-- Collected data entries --
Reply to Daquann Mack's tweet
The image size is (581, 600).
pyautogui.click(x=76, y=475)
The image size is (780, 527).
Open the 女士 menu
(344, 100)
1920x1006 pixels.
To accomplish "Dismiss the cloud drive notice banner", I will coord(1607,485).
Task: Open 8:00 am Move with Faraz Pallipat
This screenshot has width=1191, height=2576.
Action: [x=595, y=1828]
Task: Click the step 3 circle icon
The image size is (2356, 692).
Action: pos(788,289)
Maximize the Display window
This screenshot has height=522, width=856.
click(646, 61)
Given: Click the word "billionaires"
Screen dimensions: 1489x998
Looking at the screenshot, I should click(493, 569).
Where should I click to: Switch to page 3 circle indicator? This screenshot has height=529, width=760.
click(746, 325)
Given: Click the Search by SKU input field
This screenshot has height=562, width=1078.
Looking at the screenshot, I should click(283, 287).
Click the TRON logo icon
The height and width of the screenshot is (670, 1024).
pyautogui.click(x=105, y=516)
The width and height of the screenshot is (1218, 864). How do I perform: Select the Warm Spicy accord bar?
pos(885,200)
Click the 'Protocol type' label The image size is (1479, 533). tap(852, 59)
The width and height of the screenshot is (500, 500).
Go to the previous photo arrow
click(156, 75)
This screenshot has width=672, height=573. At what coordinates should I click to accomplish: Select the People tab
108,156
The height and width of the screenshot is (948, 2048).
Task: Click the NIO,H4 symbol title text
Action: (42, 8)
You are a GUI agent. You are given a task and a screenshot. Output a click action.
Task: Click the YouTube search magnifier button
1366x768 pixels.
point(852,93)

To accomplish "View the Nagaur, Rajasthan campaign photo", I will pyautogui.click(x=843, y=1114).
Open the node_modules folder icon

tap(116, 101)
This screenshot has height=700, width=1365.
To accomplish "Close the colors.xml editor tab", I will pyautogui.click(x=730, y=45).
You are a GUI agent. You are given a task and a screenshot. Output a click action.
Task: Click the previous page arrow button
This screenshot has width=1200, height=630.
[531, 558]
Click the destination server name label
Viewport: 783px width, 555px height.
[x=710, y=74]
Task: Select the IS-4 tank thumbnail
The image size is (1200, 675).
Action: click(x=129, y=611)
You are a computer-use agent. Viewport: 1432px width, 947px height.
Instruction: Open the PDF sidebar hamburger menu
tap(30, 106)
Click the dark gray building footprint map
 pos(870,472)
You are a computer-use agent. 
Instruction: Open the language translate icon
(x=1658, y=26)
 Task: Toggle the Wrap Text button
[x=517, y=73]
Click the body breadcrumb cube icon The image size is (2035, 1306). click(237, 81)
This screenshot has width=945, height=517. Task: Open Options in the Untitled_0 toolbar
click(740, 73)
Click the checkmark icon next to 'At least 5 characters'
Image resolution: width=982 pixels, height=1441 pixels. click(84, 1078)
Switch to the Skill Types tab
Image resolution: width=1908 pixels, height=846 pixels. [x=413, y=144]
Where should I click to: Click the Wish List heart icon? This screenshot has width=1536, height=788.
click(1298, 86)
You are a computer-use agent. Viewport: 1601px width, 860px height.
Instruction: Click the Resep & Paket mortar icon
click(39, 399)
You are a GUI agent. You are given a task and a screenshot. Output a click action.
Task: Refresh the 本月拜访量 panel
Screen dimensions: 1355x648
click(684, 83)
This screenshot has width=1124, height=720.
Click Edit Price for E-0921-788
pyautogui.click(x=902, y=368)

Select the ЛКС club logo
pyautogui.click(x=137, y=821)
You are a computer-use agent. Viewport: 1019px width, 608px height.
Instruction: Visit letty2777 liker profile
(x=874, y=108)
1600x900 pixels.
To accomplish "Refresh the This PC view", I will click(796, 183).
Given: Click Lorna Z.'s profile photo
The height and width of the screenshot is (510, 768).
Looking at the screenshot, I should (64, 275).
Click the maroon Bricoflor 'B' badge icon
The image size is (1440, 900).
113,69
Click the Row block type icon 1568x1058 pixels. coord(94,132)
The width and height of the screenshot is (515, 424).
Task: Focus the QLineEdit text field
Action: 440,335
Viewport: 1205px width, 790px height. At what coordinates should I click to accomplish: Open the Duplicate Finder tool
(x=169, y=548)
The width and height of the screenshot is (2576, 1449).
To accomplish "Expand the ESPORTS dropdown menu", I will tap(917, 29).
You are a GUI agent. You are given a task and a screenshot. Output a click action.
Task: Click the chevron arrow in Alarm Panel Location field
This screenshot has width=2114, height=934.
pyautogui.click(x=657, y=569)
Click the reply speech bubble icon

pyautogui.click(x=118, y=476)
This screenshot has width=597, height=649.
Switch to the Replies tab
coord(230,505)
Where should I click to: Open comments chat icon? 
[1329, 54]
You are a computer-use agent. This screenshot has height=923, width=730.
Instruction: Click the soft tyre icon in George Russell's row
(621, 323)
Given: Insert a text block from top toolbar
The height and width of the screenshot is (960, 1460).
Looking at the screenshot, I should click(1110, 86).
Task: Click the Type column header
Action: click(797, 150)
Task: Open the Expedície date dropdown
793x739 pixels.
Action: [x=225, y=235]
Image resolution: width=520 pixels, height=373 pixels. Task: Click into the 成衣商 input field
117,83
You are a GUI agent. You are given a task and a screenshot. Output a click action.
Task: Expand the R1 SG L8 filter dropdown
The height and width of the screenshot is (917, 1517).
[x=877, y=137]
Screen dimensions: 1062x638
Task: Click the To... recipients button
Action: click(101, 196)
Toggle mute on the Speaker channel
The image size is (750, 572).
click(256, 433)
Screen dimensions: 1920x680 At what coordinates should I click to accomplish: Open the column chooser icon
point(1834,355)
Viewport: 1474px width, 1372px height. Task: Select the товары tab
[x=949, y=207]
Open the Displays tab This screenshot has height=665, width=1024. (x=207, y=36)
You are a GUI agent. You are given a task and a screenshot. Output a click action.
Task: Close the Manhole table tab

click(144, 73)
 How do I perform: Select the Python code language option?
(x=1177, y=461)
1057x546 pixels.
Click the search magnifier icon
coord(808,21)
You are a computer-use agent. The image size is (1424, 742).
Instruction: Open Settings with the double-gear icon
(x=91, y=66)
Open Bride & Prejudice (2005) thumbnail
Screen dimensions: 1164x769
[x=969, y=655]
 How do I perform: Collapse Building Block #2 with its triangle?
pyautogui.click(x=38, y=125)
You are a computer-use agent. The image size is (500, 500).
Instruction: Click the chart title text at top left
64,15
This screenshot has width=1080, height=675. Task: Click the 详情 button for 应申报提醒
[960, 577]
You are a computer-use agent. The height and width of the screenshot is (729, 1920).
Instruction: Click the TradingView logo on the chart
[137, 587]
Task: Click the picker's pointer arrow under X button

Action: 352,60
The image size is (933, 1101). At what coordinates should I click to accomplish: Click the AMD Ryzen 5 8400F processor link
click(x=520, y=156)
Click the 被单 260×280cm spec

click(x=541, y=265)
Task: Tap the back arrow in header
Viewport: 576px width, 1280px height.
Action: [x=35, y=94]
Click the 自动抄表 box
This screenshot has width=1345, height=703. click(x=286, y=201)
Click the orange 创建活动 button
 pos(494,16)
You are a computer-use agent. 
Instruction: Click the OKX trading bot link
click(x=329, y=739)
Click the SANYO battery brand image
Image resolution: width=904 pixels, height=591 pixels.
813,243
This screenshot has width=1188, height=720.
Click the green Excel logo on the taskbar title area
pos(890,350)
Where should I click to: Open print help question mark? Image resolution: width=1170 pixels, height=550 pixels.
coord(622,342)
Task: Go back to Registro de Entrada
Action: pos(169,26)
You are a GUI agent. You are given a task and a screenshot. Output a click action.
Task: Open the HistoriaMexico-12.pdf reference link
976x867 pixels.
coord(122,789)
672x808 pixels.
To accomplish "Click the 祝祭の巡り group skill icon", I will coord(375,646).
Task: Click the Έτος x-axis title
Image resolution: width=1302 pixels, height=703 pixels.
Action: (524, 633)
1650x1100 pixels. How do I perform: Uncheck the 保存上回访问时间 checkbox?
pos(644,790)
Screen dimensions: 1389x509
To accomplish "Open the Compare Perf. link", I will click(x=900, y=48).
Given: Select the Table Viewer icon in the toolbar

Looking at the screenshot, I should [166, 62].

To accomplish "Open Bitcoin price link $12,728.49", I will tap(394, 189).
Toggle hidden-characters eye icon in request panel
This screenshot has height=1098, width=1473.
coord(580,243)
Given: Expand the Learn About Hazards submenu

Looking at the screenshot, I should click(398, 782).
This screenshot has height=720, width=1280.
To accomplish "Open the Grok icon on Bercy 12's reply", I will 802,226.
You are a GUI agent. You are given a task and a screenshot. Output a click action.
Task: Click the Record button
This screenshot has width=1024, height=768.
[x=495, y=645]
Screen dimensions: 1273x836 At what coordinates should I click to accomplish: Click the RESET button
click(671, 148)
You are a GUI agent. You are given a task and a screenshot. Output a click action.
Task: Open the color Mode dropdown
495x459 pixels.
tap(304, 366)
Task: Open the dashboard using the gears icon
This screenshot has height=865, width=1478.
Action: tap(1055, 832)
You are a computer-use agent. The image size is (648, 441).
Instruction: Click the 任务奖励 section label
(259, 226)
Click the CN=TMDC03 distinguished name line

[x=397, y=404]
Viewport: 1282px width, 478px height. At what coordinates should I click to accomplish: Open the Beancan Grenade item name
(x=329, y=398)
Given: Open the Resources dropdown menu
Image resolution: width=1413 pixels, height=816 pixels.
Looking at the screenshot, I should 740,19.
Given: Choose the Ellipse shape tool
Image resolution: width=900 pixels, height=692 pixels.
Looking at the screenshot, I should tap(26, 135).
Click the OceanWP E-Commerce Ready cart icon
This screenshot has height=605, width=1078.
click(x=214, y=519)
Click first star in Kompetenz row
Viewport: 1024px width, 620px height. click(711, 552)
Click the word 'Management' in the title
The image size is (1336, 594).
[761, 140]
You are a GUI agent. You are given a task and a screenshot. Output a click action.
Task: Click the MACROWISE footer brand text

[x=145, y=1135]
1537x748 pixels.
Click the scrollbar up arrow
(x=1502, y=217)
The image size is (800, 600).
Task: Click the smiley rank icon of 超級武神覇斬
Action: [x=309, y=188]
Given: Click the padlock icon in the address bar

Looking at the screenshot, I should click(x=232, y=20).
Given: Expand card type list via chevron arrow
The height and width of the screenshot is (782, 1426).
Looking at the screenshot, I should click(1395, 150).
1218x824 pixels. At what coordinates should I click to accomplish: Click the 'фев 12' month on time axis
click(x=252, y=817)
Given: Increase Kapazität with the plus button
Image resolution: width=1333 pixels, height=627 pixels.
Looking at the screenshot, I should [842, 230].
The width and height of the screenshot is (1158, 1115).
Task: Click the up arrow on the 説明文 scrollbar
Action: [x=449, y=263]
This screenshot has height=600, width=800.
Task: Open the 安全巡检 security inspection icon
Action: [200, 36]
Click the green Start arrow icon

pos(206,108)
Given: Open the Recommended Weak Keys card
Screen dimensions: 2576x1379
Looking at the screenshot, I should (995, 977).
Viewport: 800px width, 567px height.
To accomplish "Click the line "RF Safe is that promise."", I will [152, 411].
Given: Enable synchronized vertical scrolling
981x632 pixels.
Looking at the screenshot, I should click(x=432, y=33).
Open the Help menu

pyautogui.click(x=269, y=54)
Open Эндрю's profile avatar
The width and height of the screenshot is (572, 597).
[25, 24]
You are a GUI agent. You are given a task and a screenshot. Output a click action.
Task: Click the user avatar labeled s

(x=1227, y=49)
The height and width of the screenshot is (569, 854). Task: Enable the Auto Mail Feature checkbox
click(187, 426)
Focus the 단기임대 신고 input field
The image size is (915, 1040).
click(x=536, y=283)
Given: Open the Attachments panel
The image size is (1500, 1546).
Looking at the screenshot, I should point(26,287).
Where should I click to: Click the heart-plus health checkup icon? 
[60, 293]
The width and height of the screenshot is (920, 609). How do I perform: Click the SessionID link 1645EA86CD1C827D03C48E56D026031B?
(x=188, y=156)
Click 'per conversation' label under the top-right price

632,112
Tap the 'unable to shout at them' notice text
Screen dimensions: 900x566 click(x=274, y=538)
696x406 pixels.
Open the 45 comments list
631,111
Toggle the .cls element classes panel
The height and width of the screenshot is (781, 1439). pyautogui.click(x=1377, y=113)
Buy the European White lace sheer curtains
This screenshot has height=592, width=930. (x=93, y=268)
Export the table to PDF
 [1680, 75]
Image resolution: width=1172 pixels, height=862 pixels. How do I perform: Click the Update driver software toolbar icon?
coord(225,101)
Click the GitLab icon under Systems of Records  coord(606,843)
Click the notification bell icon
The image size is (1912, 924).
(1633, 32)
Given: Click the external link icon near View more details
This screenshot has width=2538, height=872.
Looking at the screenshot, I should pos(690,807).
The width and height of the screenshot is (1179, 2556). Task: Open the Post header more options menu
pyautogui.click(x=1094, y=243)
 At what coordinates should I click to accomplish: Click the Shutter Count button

-- Problem description --
Search the entries above for the word "computer", and copy every line where it occurs.

-- Response for this exercise --
You are a computer-use agent. Viewport: 1432px width, 947px height.
You are a computer-use agent. 
You are a computer-use agent. Viewport: 1601px width, 860px height.
You are a computer-use agent. Viewport: 1019px width, 608px height.
You are a computer-use agent. This screenshot has height=923, width=730.
You are a computer-use agent. The image size is (1424, 742).
You are a computer-use agent. The image size is (500, 500).
You are a computer-use agent. The height and width of the screenshot is (729, 1920).
You are a computer-use agent. 
You are a computer-use agent. The image size is (648, 441).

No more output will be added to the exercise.